I awakened Tuesday morning to a message from Scowcroft, who urged, on the basis of the report I had sent Nixon the previous night, that I not conclude an agreement without demonstrating Presidential involvement. This required — in Scowcroft’s view and in Haig’s — that I return to Washington, receive some publicized Presidential instruction, and then complete the negotiation. But that was out of the question. If I left the area for three days — the minimum necessary — the fragile compromises emerging might well break apart. The new Israeli Parliament would assemble in five days’ time and probably extract from the government a statement of the limitations on deployments the premature publication of which Sadat had said would prevent him from signing. Sadat would either have to postpone his trip through the Arab world, which would be construed as a confession of failure, or he would have to hedge against stalemate by a rhetoric that preserved his options. In Israel, the whole negotiation would become submerged in the laborious process of forming a new cabinet, which would start then. Publicly, my departure from the area might be interpreted as evidence of a deadlock. In short, leaving the area risked too much.
I delayed a reply until I had heard the response of the Israeli government. That Tuesday morning Dinitz came by for breakfast with good news: The Israeli attitude was basically favorable. I should keep this in mind because the Israeli negotiating team would undoubtedly give me their characteristic going-over. It was a helpful warning, for when I met our Israeli counterparts in the conference room of the Prime Minister’s office an hour later, one would not have known that anything unusual had happened at Aswan. As Dinitz had predicted, our Israeli opposite numbers submitted us to a merciless cross-examination on every technical aspect of the problem.III The few kilometers for which Sadat asked in the south suddenly became magnified into a device by which Egypt would be able to outflank the Israeli forces in the Mitla Pass (about sixty kilometers northeast) by means of a road nine-tenths of which would remain under Israeli control. But it was plain — or maybe Dinitz had put me at ease — that the tension and near-hysteria of previous meetings were missing.

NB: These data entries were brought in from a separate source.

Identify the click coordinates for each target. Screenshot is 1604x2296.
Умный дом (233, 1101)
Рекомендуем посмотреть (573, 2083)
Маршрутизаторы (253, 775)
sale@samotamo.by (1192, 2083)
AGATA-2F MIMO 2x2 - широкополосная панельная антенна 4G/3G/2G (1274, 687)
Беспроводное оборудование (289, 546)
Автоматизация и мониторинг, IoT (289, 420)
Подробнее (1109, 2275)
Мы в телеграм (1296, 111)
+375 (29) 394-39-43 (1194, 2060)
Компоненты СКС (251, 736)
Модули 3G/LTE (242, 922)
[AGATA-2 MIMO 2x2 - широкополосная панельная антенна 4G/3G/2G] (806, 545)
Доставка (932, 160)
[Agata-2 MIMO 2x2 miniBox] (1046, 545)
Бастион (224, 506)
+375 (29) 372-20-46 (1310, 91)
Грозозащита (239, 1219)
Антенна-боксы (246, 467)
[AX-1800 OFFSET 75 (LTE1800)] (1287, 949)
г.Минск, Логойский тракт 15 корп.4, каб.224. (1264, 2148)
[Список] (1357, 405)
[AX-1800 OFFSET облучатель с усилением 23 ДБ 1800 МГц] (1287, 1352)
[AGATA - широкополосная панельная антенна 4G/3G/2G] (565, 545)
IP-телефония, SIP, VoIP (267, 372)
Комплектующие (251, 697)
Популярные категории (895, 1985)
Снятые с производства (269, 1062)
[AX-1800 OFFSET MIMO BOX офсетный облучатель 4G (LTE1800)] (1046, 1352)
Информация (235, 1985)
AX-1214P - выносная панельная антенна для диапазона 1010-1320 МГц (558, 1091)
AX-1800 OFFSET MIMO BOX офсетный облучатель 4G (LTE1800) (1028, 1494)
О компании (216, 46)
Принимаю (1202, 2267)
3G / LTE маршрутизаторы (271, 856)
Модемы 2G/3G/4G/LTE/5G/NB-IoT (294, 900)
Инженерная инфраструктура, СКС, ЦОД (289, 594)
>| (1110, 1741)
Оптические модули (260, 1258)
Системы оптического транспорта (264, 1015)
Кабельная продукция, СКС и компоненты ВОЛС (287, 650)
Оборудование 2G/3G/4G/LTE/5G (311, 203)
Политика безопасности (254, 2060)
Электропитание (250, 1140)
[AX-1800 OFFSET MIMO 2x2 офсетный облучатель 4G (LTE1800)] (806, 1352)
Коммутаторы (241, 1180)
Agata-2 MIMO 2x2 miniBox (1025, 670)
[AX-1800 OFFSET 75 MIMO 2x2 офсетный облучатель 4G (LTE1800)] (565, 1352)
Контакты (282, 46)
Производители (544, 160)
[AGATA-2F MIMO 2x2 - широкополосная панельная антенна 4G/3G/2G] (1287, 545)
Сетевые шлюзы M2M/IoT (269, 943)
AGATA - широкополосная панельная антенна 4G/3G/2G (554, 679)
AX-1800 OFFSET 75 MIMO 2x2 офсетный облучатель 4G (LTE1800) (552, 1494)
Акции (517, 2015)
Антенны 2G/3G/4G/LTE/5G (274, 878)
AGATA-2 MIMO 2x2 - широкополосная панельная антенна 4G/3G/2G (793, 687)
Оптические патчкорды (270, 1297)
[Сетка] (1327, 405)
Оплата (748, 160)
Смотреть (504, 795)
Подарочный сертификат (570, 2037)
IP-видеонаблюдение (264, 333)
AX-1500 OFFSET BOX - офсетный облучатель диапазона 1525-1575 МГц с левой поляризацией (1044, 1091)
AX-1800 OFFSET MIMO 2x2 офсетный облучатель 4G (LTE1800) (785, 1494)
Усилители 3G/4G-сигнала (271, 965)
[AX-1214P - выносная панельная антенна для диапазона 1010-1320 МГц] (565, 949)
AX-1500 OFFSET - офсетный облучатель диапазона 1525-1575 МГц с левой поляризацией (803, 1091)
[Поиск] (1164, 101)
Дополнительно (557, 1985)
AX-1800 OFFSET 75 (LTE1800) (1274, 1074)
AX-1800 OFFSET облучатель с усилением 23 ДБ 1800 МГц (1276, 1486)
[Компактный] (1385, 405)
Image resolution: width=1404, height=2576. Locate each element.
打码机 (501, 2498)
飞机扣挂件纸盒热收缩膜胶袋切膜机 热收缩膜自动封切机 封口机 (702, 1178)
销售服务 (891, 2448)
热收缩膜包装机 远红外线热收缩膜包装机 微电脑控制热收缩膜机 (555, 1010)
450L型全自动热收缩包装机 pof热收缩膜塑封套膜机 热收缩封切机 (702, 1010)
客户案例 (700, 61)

Indeed, the Israeli negotiators were asking questions not to harass me but to receive answers for skeptical cabinet colleagues and a hostile opposition in Parliament. They were looking for pretexts to approve the agreement, not to scuttle it.
At 11:30 A.M. the Israeli negotiators began private deliberations and met with Golda; I went to the Israel Museum on a nearby hill. At 2:00 P.M. we reassembled for lunch in the Foreign Minister’s residence. Israeli negotiators consider any time spent on social amenities a violation of their trust. So it was not surprising that Allon opened the meeting by announcing: “Gentlemen, since the soup is very hot we can start business.” The reason for the impatience was the eagerness to announce that the Israeli team had approved a breakthrough:
ALLON: By and large we must say you achieved great progress in your visits in Jerusalem and Aswan. We will give you some changes which we think you will consider logical. And we see no reason why there cannot be a signing at Kilometer 101 Friday. What we accept is, we accept the geographic concept. [Laughter]
KISSINGER: It is a great victory, to get Israel to accept its own proposal. [Laughter]
ALLON: But on the southern zone, our Chief of Staff is considering, and we will try to be forthcoming.
KISSINGER: Good.
DINITZ: But not southcoming. [Laughter]
DAYAN: Suppose we do move on the main line southward — which I think we will do — but the area evacuated by us should be kept by the UN, not by them, and they will maintain all the area they have.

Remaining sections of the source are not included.